Yang Dikerjakan >> Tulis ulang hanya baris-baris materi di bawah sebagai daftar bernomor, mulai dari baris yang memuat "You are a computer-use agent. Image" dan berakhir di baris yang memuat "(x=290, y=15)". Kedua baris itu ikut disertakan, dan baris kosong dilewati.

.....

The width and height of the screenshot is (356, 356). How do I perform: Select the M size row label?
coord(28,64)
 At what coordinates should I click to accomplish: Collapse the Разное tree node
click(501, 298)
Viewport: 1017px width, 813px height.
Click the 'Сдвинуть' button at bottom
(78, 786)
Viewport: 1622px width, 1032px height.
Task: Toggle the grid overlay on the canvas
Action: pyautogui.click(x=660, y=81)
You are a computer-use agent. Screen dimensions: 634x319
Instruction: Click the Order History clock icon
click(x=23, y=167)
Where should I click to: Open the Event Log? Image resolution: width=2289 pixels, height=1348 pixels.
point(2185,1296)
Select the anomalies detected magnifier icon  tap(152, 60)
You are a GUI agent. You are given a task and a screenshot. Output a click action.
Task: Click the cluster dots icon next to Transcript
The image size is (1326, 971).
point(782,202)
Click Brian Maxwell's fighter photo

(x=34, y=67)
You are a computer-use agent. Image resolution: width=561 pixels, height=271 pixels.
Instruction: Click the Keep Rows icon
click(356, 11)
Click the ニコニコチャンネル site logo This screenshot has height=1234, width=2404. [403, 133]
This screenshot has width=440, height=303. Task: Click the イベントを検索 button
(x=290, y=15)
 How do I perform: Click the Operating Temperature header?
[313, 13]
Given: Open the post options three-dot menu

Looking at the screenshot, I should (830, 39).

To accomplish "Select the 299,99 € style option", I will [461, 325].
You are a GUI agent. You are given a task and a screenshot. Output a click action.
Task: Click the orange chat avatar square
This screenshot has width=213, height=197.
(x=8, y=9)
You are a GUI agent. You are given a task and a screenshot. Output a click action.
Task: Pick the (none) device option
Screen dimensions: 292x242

.....

Hasil >>
1. You are a computer-use agent. Image resolution: width=561 pixels, height=271 pixels.
2. Instruction: Click the Keep Rows icon
3. click(356, 11)
4. Click the ニコニコチャンネル site logo This screenshot has height=1234, width=2404. [403, 133]
5. This screenshot has width=440, height=303. Task: Click the イベントを検索 button
6. (x=290, y=15)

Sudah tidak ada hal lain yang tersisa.